Ruhum sıkılıyor. Tam hayatım düzene girmişken ve geleceğim tekrar parlak gözüküyorken bu salgın patlak verdi! Yazın uğraşmam gereken bir ton evrak işi olacak, bir de geçen seneki gibi olmasın diye erken başlayalım demiştik. Zaten hayatımda nadiren şeyler yolunda gider. Eskiler her şey olacağına varır demiş ama istediğim gibi olacağına varsa keşke.

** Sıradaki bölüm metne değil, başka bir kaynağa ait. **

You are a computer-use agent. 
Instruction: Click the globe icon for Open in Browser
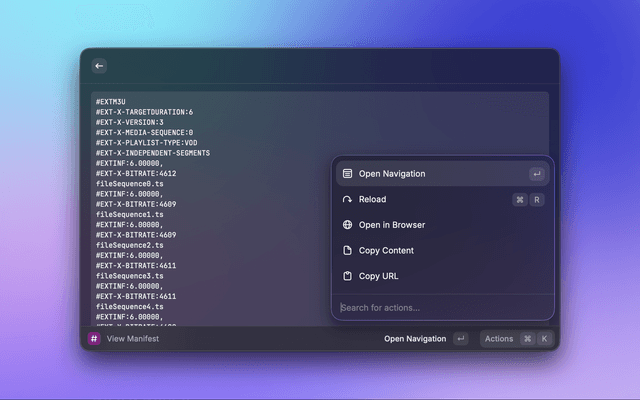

Son beş dakika. Bugün bu aralar ne yaptığımdan ve bana etki eden şeylerden bahsettim. Yarın ne yazarım, hatta yazar mıyım o da belli değil (YAZMADI). Bir ara günlükten kurguya dönsem fena olmaz. Sonuçta bir kurgu yazarı olmak ve insanları gerçeklik denen işkenceden bir süreliğine de olsa kurtarabilecek bir dünya yaratmak istiyorum. Ünlü olmak, sevilmek, takdir görmek de istiyorum. Bu anormal mi? Yani, herkes içten içe bunu istemez mi zaten? Sadece çaresiz olmamak yani tek hayat amacın buymuş gibi davranmamak lazım. Ben de öyle biri değilim zaten.